BertieBotts · 11/09/2023 22:08

There are separate figures for exclusive breastfeeding (around 1% at 6 months, which I don't think is that shocking since weaning is advised to start at around 6 months and most people start before!) and any breastfeeding, which counts mixed feeding with formula and solids, that figure is around 30% by 6 months which is more consistent with most people's experience.

The biggest drop off is around 6 weeks, if you get that far then you are likely to continue for as long as you planned to.

It's also the case that the most reliable indicator for breastfeeding success or not is what people around you do, which is probably why people have such polarised views and tend to report that either "everyone" breastfeeds that they know or "nobody" does - that is statistically consistent with what tends to happen. It is typical to exist within a bubble which is a majority either way.

Iop · 11/09/2023 22:22

Darkdiamond · 11/09/2023 19:50

My kids' paediatrician (I don't live in the UK so my children have their own doctor) told me to stop breastfeeding at 18 months old, as after that they're just using you as a dummy.
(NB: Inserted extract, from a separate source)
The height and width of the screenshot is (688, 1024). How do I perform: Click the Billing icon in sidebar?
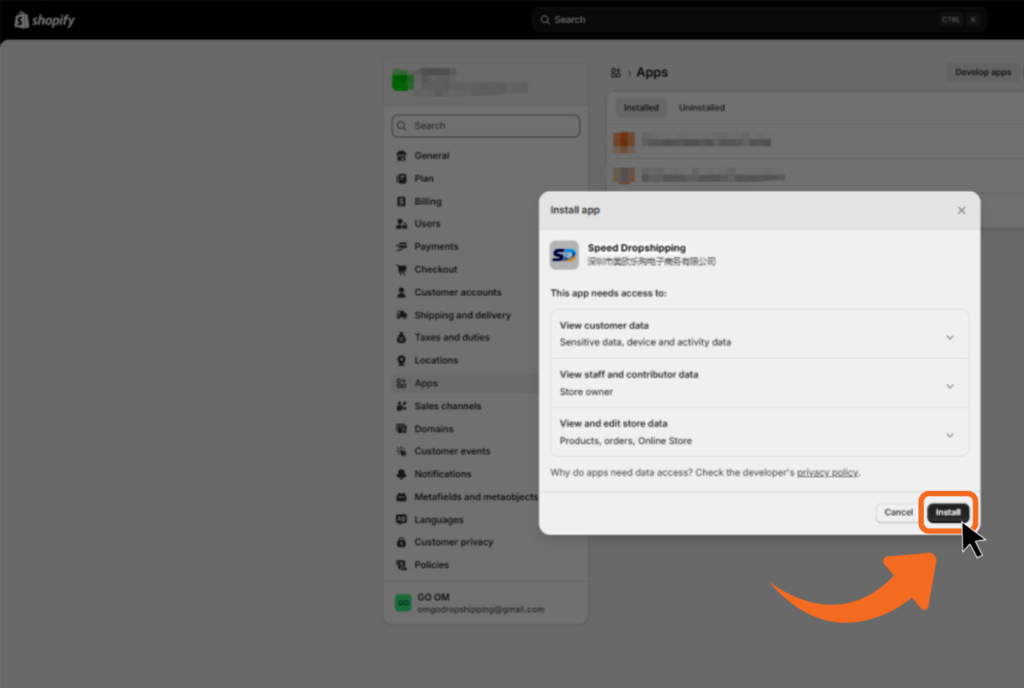402,202
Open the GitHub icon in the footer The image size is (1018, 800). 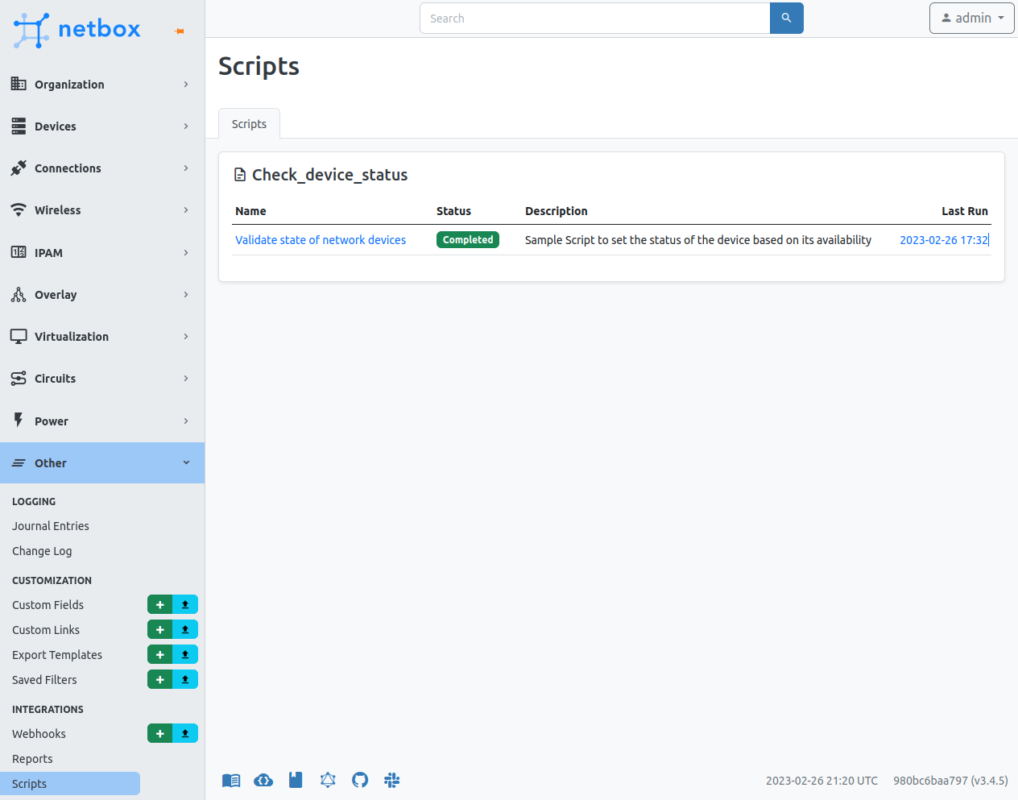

That doesn't even make sense. A dummy functions as a substitute for when babies and young children breastfeed for comfort - it's literally a substitute breast.
So... he's saying your child is using your breast as a substitute for a substitute breast. Complete gibberish.

AnIndianWoman · 11/09/2023 22:56

DidYeAye22 · 11/09/2023 20:46

Haha, rickets. That’s a new one!

It’s not a ‘new one’. The NHS has warned about this for years. That’s why the recommendation is to stop formula past 1 as there isn’t enough vitamin d for them in infant formula. Formula past 1 used to be a British Indian and African thing in the 90s and it made our rickets problem worse.